Quincy Jones died November 3rd. His first film score was for the Swedish Pojken i Trädet in 1961, then more recognisably The Pawnbroker in 1964. Notable other scores included Mirage, The Slender Thread, In the Heat of the Night, In Cold Blood, The Italian Job, The Out of Towners, The Getaway, Roots and The Color Purple, which he also produced. This is a good representation, melodic, jazzy (Gerry Mulligan on sax), experimental, innovative.

Robert Redford, George Segal, Ron Leibman, Paul Sand, Zero Mostel, Moses Gunn. Well directed and edited by Fred Berger and Frank Keller - Yates likes to protract his suspense scenes. Highlight is helicopter ride over Manhattan. Most entertaining film.




Monday 4 November 2024

Mudbound (2017 Dee Rees)

Feels like a novel, and is - well, was - written by Hillary Jordon, thus the multiple first person voiceovers and two and a quarter hour running time. The screenplay is credited to the director and Virgil Williams and received one of the film's Oscar nominations.

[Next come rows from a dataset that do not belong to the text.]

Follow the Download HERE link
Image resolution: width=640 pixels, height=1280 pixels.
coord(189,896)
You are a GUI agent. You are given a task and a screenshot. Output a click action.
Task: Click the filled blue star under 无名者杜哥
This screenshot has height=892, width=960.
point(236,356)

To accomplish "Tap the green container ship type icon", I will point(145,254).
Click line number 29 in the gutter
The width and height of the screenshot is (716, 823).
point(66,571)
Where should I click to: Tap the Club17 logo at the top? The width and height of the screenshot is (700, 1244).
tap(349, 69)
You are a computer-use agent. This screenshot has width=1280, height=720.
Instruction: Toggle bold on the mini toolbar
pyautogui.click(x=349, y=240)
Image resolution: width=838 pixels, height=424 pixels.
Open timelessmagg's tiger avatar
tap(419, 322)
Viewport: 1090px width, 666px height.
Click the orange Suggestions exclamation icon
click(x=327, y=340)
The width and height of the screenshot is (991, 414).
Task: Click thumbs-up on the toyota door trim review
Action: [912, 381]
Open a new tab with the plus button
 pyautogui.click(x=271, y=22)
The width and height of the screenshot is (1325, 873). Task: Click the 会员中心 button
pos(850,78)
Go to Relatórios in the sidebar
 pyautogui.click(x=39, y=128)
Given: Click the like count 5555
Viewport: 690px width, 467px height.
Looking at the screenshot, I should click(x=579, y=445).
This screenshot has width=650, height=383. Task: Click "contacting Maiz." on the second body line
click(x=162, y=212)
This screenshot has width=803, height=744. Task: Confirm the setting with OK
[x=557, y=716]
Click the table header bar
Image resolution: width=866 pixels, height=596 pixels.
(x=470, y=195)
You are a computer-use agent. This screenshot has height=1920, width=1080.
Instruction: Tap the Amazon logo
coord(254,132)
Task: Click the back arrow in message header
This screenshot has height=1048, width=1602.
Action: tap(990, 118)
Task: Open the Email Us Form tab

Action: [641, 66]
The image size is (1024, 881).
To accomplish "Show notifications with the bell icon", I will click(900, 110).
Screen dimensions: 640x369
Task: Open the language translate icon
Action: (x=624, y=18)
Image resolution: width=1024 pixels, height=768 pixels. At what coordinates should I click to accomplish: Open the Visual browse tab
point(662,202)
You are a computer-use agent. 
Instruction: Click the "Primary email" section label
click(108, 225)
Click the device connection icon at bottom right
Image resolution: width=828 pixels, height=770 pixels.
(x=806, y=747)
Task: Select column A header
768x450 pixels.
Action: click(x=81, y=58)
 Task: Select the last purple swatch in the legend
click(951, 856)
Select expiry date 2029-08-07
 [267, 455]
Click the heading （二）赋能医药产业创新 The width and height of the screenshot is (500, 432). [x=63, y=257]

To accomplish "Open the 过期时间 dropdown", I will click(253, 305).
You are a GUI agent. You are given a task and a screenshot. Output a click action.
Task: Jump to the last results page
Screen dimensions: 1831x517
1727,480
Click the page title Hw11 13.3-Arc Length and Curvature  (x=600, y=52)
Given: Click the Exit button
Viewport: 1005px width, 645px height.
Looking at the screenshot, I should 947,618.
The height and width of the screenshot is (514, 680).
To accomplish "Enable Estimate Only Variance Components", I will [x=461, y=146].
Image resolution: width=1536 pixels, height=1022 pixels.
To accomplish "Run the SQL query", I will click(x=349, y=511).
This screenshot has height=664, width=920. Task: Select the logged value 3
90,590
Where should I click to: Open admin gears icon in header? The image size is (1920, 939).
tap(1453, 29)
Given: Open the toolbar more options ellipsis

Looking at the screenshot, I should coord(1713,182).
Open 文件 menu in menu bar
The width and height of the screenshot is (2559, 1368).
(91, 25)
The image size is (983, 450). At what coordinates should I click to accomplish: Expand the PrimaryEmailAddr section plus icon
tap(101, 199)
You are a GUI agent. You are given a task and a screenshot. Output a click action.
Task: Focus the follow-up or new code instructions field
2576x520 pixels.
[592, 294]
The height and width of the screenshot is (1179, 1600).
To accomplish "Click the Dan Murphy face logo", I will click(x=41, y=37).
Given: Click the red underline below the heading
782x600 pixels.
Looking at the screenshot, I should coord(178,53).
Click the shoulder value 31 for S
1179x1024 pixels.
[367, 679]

Carey Mulligan marries Jason Clarke to get herself out of poverty, but ends up on a farm that she hates with a father-in-law who's just vile (Jonathan Banks). And as soon as she meets younger brother Garrett Hedlund she realises she's married the wrong one. On the farm labours black family headed by Rob Morgan and Mary J Blige. Eldest son Jason Mitchell goes off to war, as does Hedlund, and when they return they become friends, to the offence of the native Mississippians. All acting good.

So far, so good, but it's the terrifying racism of the elder townsfolk (Pappy being the instigator) and Klan that make me so angry. If I were a black American I would still be so angry. I mean, this is the 1940s. And that they could do that to a war hero. He does survive - misunderstood this, thought he was dead; maybe my eyes being averted from the screen had something to do with it - and is reunited with his German lover and child which is fine... as long as you don't mind not having a tongue. Hedlund has at least killed his grandfather.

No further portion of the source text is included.